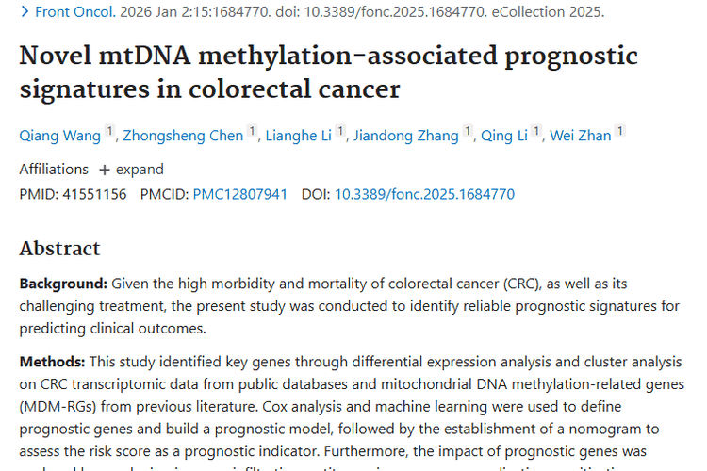Follow the DOI 10.3389/fonc.2025.1684770 link

pyautogui.click(x=424, y=195)
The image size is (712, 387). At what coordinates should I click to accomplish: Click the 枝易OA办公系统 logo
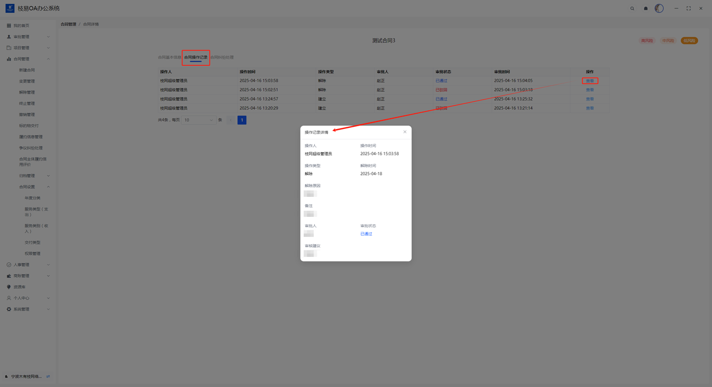(10, 8)
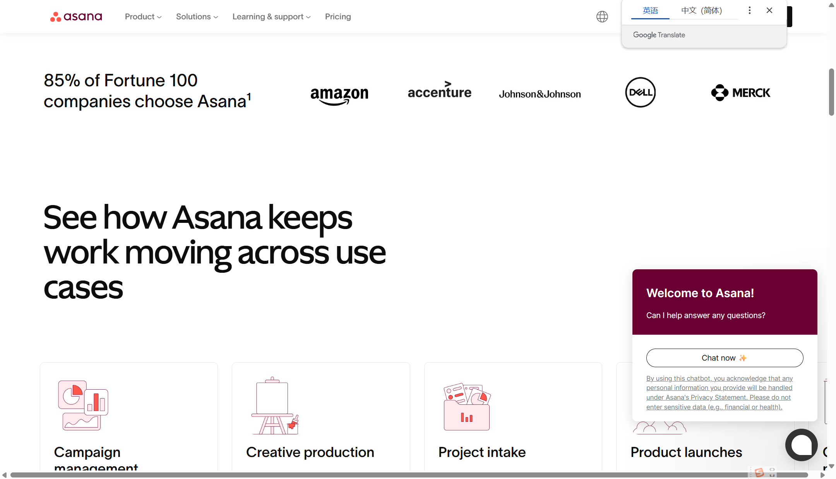Click the round chat bubble icon

tap(801, 445)
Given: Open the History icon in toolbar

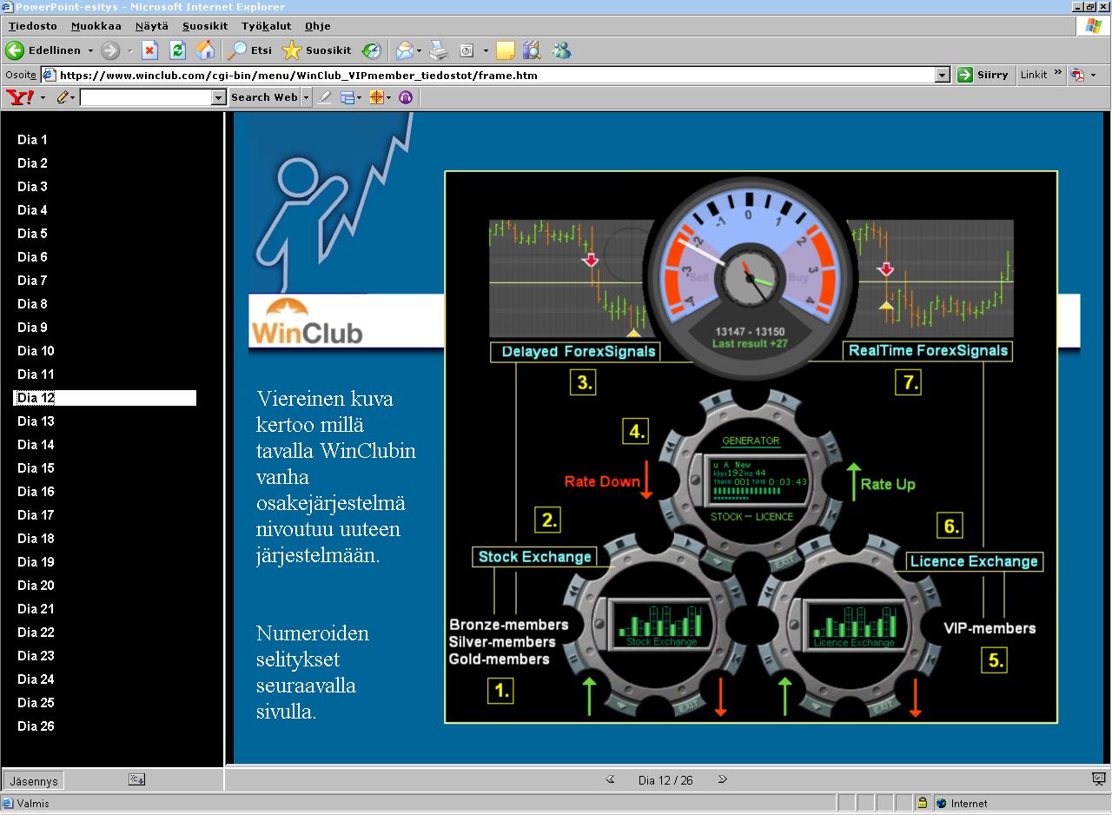Looking at the screenshot, I should click(371, 50).
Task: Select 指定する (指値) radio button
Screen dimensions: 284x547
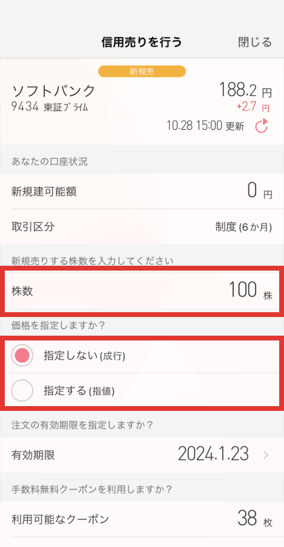Action: click(x=22, y=391)
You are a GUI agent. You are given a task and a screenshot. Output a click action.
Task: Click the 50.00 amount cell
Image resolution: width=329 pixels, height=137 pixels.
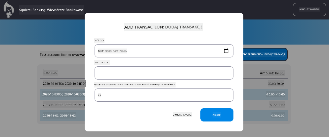point(276,84)
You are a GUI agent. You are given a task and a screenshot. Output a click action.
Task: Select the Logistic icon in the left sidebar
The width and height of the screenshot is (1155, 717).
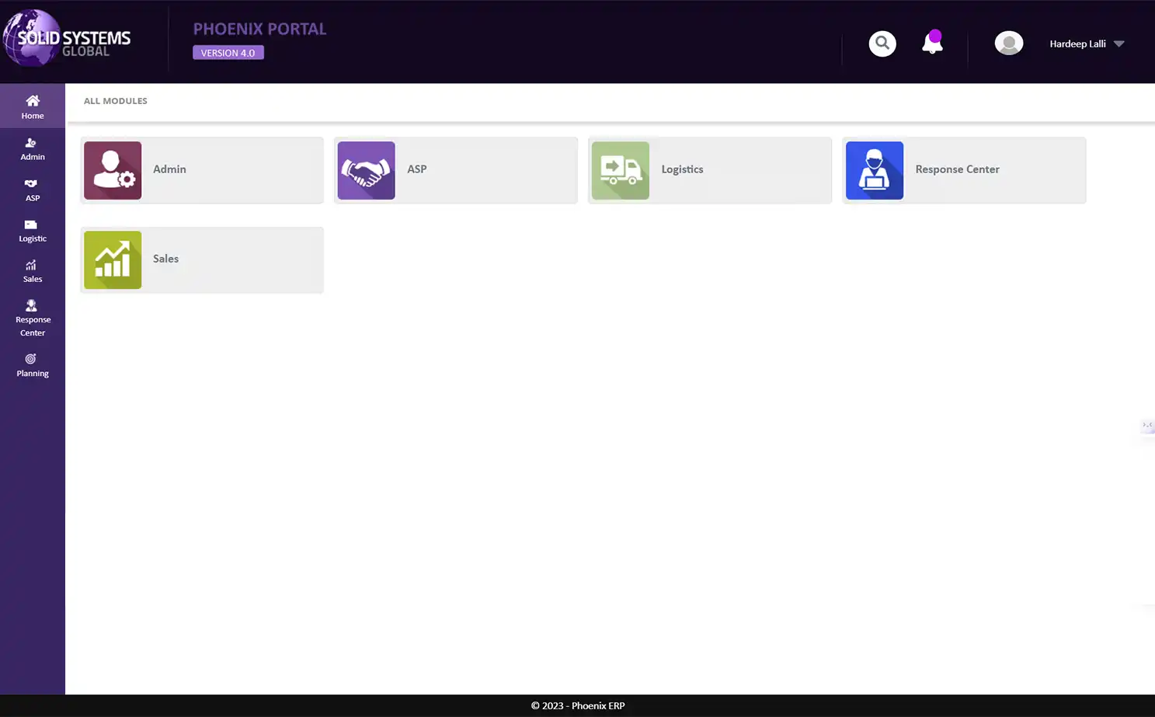[32, 231]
● ● ● ● ● ● ●
- Exercise description
Can you pull every line of the material above word for word, leaving out the pictures?

- Task result
Follow the DOI 10.3389/fonc.2025.1684770 link

pyautogui.click(x=424, y=195)
The image size is (712, 387). At what coordinates should I click to accomplish: Click the 枝易OA办公系统 logo
(10, 8)
Click the round chat bubble icon

tap(801, 445)
Given: Open the History icon in toolbar

Looking at the screenshot, I should click(371, 50).
Task: Select 指定する (指値) radio button
Screen dimensions: 284x547
Action: click(x=22, y=391)
You are a GUI agent. You are given a task and a screenshot. Output a click action.
Task: Click the 50.00 amount cell
Image resolution: width=329 pixels, height=137 pixels.
point(276,84)
You are a GUI agent. You are given a task and a screenshot. Output a click action.
Task: Select the Logistic icon in the left sidebar
The width and height of the screenshot is (1155, 717).
[32, 231]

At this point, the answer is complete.